▶ _Task instructions_
(A) In the Gemini keynote transcript, which two platforms offer 1.5 Flash and 1.5 Pro with up to 1 million tokens starting today?
(B) Write the next part of the Gemini keynote transcript, picking up right after its final sentence.

[Source document Boundary: Start]

And all of this was made possible with the best infrastructure for the AI era, including our highly optimized tensor processing units. At the center of our efforts is our Gemini model. It's built up from the ground up to be natively multimodal because that's how we interact with and understand the world around us. We've built a variety of models for different use cases.

You've seen how powerful Gemini 1.5 Pro is, but we also know from user feedback that some applications need lower latency and a lower cost to serve. So today we're introducing Gemini 1.5 Flash. Flash is a lighter weight model compared to Pro. It's designed to be fast and cost efficient to serve at scale while still featuring multimodal reasoning capabilities and breakthrough long context.

Flash is optimized for tasks where low latency and efficiency matter most. Starting today, you can use 1.5 Flash and 1.5 Pro with up to 1 million tokens in Google AI Studio and Vertex AI. And developers can sign up to try 2 million tokens.

We're so excited to see what all of you will create with it. And you'll hear a little more about Flash later on from Josh. We're very excited by the progress we've made so far with our family of Gemini models, but we're always striving to push the state of the art even further. At any one time, we have many different models in training, and we use our very large and powerful ones to help teach and train our production-ready models.

Together with user feedback, this cutting-edge research will help us to build amazing new products for billions of people. For example, in December, we shared a glimpse into the future of how people would interact with multimodal AI, and how this would end up powering a new set of transformative experiences. Today we have some exciting new progress to share about the future of AI assistance that we're calling Project Astra. For a long time we've wanted to build a universal AI agent that can be truly helpful in everyday life.

Our work making this vision a reality goes back many years. It's why we made Gemini multimodal from the very beginning. An agent like this has to understand and respond to our complex and dynamic world just like we do.

It would need to take in and remember what it sees so it can understand context and take action. And it would have to be proactive, teachable and personal, so you can talk to it naturally without lag or delay. While we've made some great strides in developing AI systems that can understand multimodal information, getting response time down to something conversational is a difficult engineering challenge. Building on our Gemini model, we've developed agents that can process information faster by continuously encoding video frames, combining the video and speech input into a timeline of events, and caching this for efficient recall.

We've also enhanced how they sound with a wider range of intonations. These agents better understand the context you're in and can respond quickly in conversation, making the pace and quality of interaction feel much more natural. Here's a video of our prototype which we'll see has two parts. Each part was captured in a single take in real time. Okay, let's do some tests.

Tell me when you see something that makes sound. I see a speaker which makes sound. What is that part of the speaker called?

[Source document Boundary: End]
[Data supplied Boundary: Start]

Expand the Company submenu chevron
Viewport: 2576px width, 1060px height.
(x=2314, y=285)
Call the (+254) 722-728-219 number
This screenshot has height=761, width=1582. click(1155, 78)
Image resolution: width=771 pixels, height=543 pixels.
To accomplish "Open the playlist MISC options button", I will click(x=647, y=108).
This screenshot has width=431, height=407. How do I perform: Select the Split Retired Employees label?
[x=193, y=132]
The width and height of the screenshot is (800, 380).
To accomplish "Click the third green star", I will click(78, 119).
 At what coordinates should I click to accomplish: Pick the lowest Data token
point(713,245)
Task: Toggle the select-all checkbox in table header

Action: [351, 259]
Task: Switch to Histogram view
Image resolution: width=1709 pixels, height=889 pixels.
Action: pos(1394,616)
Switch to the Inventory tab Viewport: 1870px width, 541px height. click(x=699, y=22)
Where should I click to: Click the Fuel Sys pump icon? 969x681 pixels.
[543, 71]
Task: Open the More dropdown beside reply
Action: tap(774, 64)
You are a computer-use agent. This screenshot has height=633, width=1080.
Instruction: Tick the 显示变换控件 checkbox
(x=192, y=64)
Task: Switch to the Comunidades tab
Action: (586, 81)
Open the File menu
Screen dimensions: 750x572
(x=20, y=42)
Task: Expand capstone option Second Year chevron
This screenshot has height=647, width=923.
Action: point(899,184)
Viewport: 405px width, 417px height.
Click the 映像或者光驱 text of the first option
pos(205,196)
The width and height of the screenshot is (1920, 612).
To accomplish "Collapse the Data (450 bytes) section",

[Data supplied Boundary: End]

▶ _Outputs in order_
(A) Google AI Studio and Vertex AI.

(B)
That is the tweeter. It produces high frequency sounds. Give me a creative alliteration about these. Creative crayons color cheerfully.

They certainly craft colorful creations. What does that part of the code do? This code defines encryption and decryption functions. It seems to use AESCBC encryption to encode and decode data based on a key and an initialization vector, IV.

That's right. What neighborhood do you think I'm in? This appears to be the King's Cross area of London. It is known for its railway station and transportation connections. Do you remember where you saw my glasses?

Yes, I do. Your glasses were on the desk near a red apple. What can I add here to make this system faster?

Adding a cache between the server and database could improve speed. What does this remind you of? Schrödinger's cat.

All right, give me a band name for this duo. Golden stripes. Nice. Thanks, Gemini. I think you'll agree it's amazing to see how far AI has come, especially when it comes to spatial understanding, video processing, and memory.

It's easy to envisage a future where you can have an expert assistant by your side through your phone or new exciting form factors like glasses. Some of these agent capabilities will come to Google products like Gemini app later this year. For those of you on site today, you can try out a live demo version of this experience in the AI sandbox area.

Next, let's take a look at how our innovations are helping people bring new creative ideas to life. Today we're introducing a series of updates across our generative media tools with new models covering image, music and video. Over the past year we've been enhancing quality, improving safety and increasing access.

To help tell this story, here's Doug. Thanks, Demis. Over the past few months, we've been working hard to build a new image generation model from the ground up, with stronger evaluations, extensive red teaming, and state-of-the-art watermarking with SynthID. Today, I'm so excited to introduce Imagine3.

It's our most capable image generation model yet. Imagine3 is more photorealistic. You can literally count the whiskers on its snout. With richer details, like this incredible sunlight in the shot, and fewer visual artifacts or distorted images.

It understands prompts written the way people write. The more creative and detailed you are, the better. And Imagine 3 remembers to incorporate small details, like the wildflowers or small blue bird, in this longer prompt. Plus, this is our best model yet for rendering text, which has been a challenge for image generation models. In side-by-side comparisons, independent evaluators preferred Imagine 3 over other popular image generation models.

In sum, Imagine 3 is our highest quality image generation model so far. You can sign up today to try Imagine 3 in ImageFX, part of our suite of AI tools at labs.google, and it'll be coming soon to developers and enterprise customers in Vertex AI. Another area full of creative possibility is generative music. I've been working in this space for over 20 years, and this is by far the most exciting year of my career.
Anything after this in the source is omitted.